» **Stated goal**
Turn the lines below into a numbered list, skipping any blank lines and leaving out the pictures.

## START

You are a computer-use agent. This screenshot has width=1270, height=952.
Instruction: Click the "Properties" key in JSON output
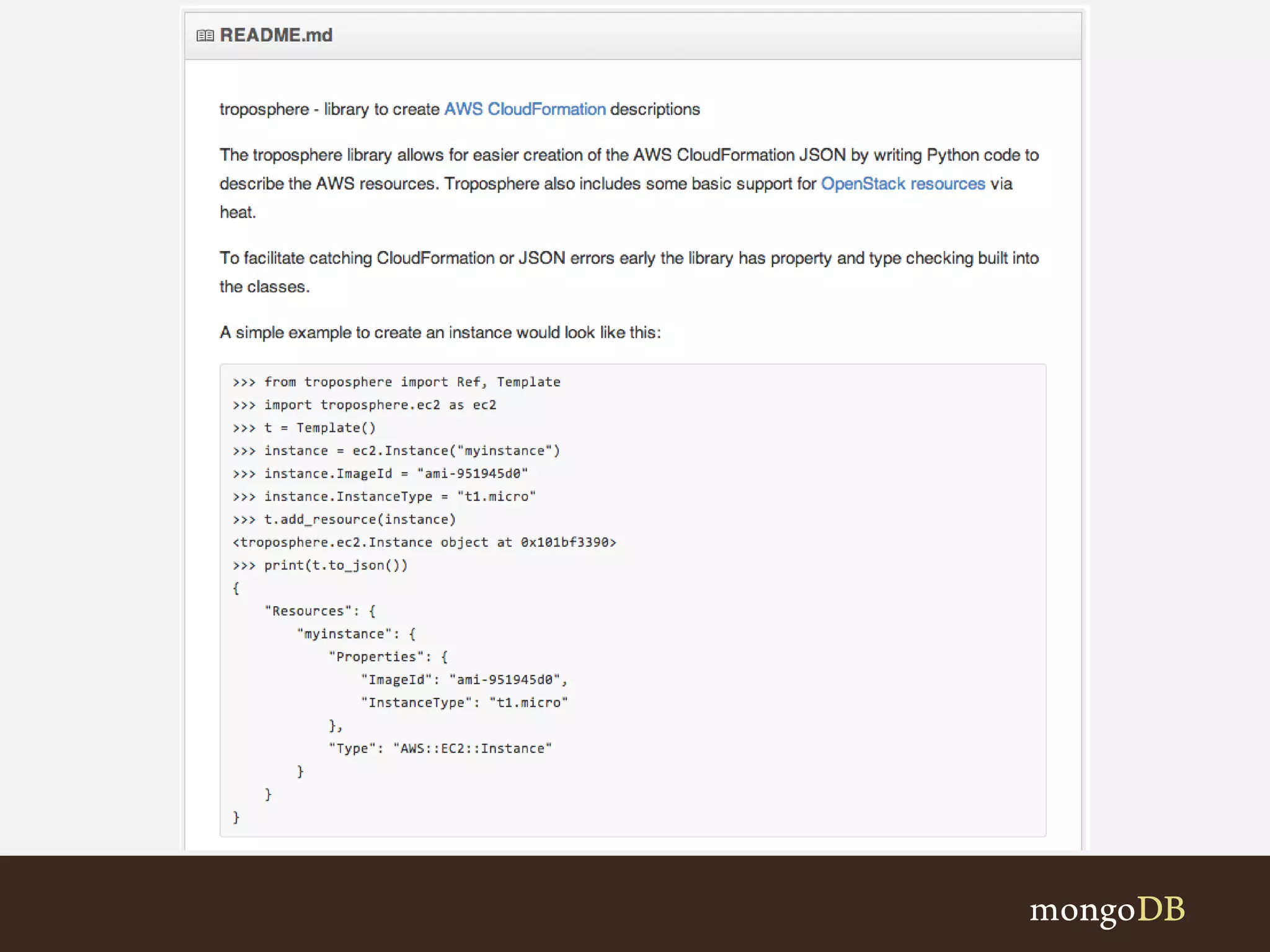tap(376, 657)
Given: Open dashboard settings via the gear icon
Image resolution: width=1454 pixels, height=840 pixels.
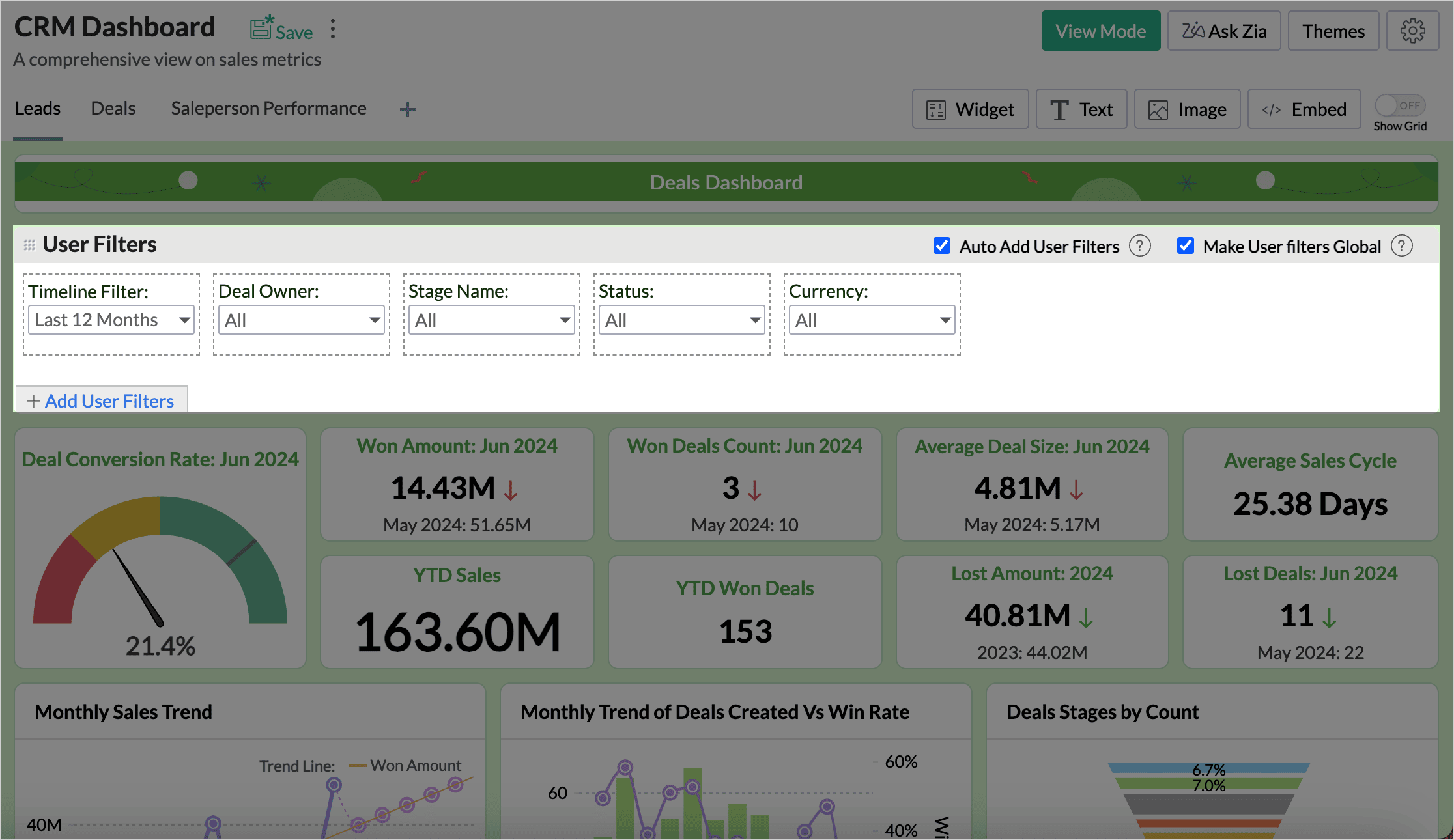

## END

» **Full solution**
1. You are a computer-use agent. This screenshot has width=1270, height=952.
2. Instruction: Click the "Properties" key in JSON output
3. tap(376, 657)
4. Given: Open dashboard settings via the gear icon
5. Image resolution: width=1454 pixels, height=840 pixels.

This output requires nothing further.